Georgetown County has an obligation to property owners when it takes money from developers to guarantee completion of infrastructure, according to the state Court of Appeals. In a ruling handed down this week, the court overturned a lower court decision in a suit filed by a property owner in the Harmony development outside Georgetown.

“The people in Harmony have been vindicated. It shows pretty clearly there was some mishandling of funds,” said Stephen Goldfinch, attorney for the property owner and a state representative whose district includes the Harmony tract.

David Repko, owner of two lots at Harmony, sued the county for negligence saying his property was worthless because Georgetown County didn’t enforce its development regulations that require developers to post a letter of credit to cover infrastructure costs. Instead, Repko showed at a jury trial that county planning officials allowed the developer to reduce the letter of credit even though no infrastructure was built. After four payments to the developer between July 2006 and March 2007, the letter of credit was reduced to $156,704 even as an engineer’s report showed it would cost $1.15 million to complete the infrastructure.

The developer then went bankrupt.

Repko paid $155,000 for his two lots in 2003. The last lot sold in that portion of the development went for $500. He sought damages in his 2012 suit, but didn’t ask to have the county complete the infrastructure.

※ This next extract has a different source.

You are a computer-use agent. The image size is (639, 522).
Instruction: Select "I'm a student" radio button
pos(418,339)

In 2013, Judge Ben Culbertson issued a directed verdict for the county after its attorneys argued that the county development regulation specifically waived any liability. The appeals court said that was an error.

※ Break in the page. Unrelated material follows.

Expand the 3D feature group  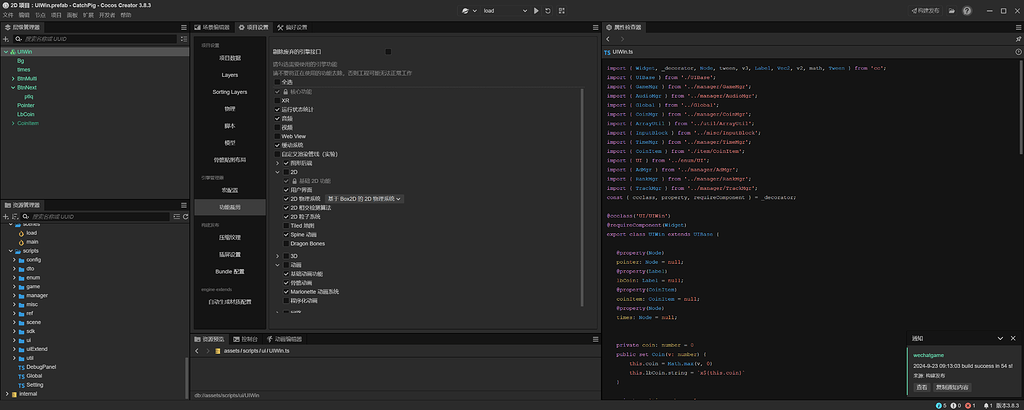(278, 255)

The county ordinance can’t override the state Tort Claims Act “by enacting an ordinance that waives liability for its negligent conduct, Appeals Court Judge James Lockemy wrote in the decision for a three-judge panel that included Chief Judge John Few and Judge Aphrodite Konduros. “We disagree with the trial court’s finding that the county could waive its tort liability by including disclaimer language in a county ordinance.”

The Appeals Court found that accepting a financial guarantee from the developer in order to allow him to sell lots created a “special duty” to the buyers. And it said Culbertson was wrong in finding that there was an exception to that duty.

And the panel said a jury could have found that the county was guilty of “gross negligence” in reducing the letter of credit because it amounted to a “renewal of a permit to sell lots even though the letter of credit had been improperly reduced. In remanding Repko’s suit to Circuit Court, the panel said it should re-examine sections of the gross negligence standard.

It’s unclear whether the case will go to trial. Georgetown County has settled claims from other Harmony property owners. “It’s probably best for the taxpayer for them to settle rather than spending money on another appeal,” Goldfinch said.

Because Repko was the last case filed under the statute of limitations – which both courts upheld – it is unlikely there will be similar claims. However, the ruling should prompt Georgetown County to review the language of the development regulations. “To have it on the books is ludicrous,” he said.

And while he is a member of the county legislative delegation he said “I truly love Georgetown County,” he added that “this is truly an example of government run amuck.”